I awoke sometime just after eight to the bright sunlight streaming through his bedroom windows.

             
I sat up in bed and then remembered I wasn’t wearing a thing.

             
“Where do you think you’re going, Miss Monroe?” Jackson said as he reached for me.

             
I pushed his hand away and got out of bed. Was he crazy? We were both late…for something. “Did you forget to set the alarm last night?”

             
“I don’t happen to own an alarm.”

             
“What?” I looked at him as if he’d suddenly grown two heads. Who didn’t own an alarm clock?

             
“I don’t need one. Well, at least I didn’t until you came along. Now, I’m not so sure I’m going to see my next birthday.”

             
“Do you realize what time it is?” I ignored his references to health entirely and grabbed my watch. “I have to go home and let Sidney out, and you have to go to work.” I added the last part as an afterthought out of sheer desperation when Jackson kissed my bare shoulder and my determination started to slip a bit.

             
“I’m the boss. I can do whatever I want. Right now I want you.”

             
The sexy growl in his voice would have made me do just about anything he wanted.

****

              “Are you going to stay in bed all day?” I asked Jackson some time later after I was fully clothed and trying to ignore his bare chest and chiseled body as he lay in bed watching me.

             
“Maybe…what are you up to today, besides letting Sidney out and going to class?”

             
“I have lunch plans.” Okay, it’s a habit of mine to keep things to myself.

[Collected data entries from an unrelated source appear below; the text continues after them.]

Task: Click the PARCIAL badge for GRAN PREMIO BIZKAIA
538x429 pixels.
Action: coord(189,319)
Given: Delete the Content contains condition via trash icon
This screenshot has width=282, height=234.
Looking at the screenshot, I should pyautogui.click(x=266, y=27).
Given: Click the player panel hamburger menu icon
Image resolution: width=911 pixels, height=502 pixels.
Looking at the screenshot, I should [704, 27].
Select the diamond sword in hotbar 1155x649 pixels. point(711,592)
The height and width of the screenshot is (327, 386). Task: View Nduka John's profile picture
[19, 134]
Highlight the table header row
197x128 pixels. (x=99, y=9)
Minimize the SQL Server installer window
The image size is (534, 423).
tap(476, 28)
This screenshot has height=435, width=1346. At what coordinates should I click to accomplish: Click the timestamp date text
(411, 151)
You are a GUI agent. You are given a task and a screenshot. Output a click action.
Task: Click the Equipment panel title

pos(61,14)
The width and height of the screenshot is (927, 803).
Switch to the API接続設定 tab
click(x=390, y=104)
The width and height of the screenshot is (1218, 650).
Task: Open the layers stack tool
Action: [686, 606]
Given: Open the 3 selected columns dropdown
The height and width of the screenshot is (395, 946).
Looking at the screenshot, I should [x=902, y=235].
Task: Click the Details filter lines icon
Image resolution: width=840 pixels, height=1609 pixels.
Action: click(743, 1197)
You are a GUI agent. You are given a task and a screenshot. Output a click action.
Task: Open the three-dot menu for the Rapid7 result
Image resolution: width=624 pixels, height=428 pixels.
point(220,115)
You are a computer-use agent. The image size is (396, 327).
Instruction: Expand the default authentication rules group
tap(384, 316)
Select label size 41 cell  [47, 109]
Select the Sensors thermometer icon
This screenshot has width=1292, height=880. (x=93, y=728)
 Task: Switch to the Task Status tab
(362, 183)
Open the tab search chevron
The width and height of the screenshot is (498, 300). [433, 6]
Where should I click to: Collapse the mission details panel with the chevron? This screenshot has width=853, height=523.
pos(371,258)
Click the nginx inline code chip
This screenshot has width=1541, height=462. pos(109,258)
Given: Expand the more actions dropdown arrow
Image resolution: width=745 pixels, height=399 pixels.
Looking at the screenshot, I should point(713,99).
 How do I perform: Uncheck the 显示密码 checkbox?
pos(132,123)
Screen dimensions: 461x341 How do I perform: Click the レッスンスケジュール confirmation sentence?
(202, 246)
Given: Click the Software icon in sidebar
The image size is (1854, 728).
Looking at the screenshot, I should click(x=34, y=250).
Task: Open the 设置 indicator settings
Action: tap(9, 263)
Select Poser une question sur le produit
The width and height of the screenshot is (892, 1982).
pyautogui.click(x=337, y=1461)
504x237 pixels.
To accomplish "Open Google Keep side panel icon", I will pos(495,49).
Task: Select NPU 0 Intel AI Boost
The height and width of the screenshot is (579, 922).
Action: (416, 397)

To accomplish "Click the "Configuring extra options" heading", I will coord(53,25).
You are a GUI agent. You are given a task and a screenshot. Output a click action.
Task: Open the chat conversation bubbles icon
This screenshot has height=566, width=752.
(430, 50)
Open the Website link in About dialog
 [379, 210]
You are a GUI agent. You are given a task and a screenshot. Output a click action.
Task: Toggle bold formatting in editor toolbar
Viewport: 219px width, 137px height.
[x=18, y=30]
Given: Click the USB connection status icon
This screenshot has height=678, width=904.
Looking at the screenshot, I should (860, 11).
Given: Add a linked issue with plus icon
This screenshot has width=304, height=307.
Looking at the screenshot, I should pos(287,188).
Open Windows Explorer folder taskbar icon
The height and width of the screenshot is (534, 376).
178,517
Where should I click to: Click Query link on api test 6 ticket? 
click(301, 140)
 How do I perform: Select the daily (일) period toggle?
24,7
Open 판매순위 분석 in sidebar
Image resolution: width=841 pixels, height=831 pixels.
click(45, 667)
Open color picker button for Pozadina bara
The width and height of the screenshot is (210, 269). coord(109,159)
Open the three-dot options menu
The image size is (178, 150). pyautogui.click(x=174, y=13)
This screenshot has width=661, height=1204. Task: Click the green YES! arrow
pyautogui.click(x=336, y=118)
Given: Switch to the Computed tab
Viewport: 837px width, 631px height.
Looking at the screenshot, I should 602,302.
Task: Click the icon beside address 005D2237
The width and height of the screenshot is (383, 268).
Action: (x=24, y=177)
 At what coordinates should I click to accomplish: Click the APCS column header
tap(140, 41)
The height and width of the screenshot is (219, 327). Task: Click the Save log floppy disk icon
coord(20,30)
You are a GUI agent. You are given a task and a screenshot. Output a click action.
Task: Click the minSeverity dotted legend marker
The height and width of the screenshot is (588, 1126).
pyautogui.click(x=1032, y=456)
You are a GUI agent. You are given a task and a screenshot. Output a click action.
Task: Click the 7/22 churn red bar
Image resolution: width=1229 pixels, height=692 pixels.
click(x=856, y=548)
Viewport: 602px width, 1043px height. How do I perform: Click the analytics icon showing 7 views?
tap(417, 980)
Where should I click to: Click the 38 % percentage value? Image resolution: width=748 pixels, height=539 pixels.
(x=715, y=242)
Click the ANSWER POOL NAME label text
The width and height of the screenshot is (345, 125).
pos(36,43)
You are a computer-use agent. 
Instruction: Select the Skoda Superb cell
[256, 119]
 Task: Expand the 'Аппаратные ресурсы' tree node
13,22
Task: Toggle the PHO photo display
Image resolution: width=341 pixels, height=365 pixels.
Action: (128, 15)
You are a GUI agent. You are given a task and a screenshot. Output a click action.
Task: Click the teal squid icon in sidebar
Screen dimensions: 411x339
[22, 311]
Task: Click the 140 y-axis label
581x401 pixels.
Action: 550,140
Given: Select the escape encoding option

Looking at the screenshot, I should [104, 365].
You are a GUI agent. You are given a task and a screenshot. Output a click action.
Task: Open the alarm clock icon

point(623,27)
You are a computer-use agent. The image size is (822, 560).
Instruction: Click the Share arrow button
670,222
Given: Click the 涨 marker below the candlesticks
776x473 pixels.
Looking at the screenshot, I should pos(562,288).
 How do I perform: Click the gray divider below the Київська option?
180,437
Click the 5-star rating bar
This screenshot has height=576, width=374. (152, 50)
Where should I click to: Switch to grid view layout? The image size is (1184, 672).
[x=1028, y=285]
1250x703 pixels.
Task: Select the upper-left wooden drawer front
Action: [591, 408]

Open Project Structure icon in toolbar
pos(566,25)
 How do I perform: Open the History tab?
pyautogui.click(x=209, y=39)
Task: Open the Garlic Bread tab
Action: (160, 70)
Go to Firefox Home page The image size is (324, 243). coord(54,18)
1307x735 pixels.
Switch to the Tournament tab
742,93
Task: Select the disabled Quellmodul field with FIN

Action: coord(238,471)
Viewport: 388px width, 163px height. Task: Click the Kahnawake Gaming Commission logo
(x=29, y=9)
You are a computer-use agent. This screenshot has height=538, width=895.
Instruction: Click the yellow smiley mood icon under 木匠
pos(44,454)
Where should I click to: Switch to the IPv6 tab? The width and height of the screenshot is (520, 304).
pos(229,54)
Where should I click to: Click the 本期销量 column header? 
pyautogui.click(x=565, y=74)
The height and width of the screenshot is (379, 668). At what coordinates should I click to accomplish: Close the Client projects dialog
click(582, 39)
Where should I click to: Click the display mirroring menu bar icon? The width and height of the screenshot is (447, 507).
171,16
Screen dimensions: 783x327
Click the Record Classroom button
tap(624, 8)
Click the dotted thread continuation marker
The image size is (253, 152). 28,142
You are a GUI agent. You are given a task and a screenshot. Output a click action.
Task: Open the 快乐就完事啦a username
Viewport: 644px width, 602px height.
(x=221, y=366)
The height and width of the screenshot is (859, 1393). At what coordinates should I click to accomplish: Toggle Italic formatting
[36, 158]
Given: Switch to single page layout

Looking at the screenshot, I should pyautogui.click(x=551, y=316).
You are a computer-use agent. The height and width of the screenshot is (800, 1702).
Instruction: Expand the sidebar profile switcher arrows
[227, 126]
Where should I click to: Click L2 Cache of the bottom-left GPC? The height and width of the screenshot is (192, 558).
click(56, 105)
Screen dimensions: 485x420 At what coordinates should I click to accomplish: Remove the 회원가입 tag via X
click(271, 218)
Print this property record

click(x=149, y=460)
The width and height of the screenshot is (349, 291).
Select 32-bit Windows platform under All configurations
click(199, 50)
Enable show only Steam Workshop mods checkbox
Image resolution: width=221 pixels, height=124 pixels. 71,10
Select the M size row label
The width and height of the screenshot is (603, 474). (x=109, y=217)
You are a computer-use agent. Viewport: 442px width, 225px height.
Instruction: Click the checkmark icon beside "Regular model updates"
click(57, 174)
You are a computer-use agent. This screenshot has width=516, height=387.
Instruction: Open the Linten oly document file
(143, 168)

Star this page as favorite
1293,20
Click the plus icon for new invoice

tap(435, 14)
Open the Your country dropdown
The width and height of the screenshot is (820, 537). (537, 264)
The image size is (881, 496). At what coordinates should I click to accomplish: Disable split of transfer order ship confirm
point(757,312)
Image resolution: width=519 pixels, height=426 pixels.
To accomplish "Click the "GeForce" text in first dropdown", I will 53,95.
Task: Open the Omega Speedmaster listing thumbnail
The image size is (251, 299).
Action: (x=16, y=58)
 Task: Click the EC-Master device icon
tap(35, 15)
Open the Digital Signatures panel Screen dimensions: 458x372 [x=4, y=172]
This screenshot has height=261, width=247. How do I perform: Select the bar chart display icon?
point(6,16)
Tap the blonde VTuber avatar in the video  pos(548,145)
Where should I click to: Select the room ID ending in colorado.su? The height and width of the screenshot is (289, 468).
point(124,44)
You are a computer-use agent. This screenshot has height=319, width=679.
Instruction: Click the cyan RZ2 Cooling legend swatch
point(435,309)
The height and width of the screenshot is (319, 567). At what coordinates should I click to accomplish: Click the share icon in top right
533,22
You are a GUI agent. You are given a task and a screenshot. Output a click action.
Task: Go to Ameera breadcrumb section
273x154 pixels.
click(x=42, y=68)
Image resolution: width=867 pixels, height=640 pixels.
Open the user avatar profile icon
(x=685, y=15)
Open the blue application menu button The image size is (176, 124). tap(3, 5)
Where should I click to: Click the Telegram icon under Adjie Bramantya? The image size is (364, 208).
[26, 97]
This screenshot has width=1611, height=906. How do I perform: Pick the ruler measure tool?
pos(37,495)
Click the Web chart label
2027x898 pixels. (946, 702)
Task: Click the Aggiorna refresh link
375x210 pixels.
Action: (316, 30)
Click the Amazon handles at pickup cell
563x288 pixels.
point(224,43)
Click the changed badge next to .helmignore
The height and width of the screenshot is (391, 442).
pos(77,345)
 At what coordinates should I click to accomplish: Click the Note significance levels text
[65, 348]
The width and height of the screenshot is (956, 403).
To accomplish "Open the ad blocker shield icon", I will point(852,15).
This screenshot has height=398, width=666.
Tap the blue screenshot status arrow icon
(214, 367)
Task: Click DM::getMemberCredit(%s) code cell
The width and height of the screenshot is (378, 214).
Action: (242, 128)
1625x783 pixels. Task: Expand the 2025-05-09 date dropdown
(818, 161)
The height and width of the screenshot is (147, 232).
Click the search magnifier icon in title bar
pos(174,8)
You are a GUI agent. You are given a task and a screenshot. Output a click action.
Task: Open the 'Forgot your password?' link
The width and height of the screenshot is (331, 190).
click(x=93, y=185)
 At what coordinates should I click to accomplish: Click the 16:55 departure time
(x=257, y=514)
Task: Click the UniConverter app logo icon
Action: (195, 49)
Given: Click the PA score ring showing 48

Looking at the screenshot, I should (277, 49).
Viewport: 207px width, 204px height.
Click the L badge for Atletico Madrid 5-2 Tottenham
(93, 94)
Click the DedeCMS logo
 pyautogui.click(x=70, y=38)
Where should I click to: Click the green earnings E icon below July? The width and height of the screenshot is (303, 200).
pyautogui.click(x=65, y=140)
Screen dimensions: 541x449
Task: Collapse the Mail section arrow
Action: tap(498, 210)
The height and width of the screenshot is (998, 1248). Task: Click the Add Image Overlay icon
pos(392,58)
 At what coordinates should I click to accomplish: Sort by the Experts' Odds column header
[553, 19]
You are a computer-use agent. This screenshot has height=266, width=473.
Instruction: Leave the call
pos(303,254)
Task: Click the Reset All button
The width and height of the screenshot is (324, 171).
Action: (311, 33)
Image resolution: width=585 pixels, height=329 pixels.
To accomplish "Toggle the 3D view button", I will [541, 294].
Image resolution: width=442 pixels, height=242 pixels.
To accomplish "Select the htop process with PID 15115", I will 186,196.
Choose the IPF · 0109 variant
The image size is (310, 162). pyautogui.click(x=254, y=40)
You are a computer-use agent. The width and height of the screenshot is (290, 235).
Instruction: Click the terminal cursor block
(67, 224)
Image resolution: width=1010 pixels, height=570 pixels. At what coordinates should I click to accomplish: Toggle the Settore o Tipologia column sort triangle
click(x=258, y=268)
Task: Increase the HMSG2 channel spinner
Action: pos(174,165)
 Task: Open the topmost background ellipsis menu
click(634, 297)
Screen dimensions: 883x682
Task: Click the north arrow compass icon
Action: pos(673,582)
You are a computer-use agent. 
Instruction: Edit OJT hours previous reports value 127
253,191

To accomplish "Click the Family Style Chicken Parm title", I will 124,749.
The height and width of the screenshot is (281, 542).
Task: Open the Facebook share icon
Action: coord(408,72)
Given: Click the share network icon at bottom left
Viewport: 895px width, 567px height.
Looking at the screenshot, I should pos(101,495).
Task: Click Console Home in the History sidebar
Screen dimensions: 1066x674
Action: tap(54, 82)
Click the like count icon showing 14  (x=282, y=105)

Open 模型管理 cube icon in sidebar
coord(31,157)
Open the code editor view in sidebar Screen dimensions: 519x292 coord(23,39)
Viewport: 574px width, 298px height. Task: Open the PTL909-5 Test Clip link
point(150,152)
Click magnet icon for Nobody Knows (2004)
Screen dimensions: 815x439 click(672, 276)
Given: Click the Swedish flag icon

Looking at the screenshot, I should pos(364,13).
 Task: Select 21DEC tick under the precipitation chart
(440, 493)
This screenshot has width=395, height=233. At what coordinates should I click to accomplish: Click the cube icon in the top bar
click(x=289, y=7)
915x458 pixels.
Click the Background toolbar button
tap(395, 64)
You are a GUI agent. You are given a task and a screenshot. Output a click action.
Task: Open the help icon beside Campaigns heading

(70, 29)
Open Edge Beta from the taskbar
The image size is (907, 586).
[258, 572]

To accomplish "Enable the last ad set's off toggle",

I’m not the kind of person to share, well, very much of anything for that matter. This trait had become ingrained in my psyche since childhood as sort of a copying mechanism.

             
“Lunch plans, huh? And who exactly do you have lunch plans with, little bit?” Jackson had taken my hand and was slowly pulling me closer while I tried my very best to keep my eyes averted from that bare chest of his.

             
“No…no one. No one that you’d know anyway.”

             
I really wasn’t trying to be coy. In fact, I didn’t have a clue what I’d just said. He gave my hand a final tug and I was back in bed with him. I glanced up and found him looking almost angry.

             
“Who are you having lunch with?” This time, he let his lips do the persuading.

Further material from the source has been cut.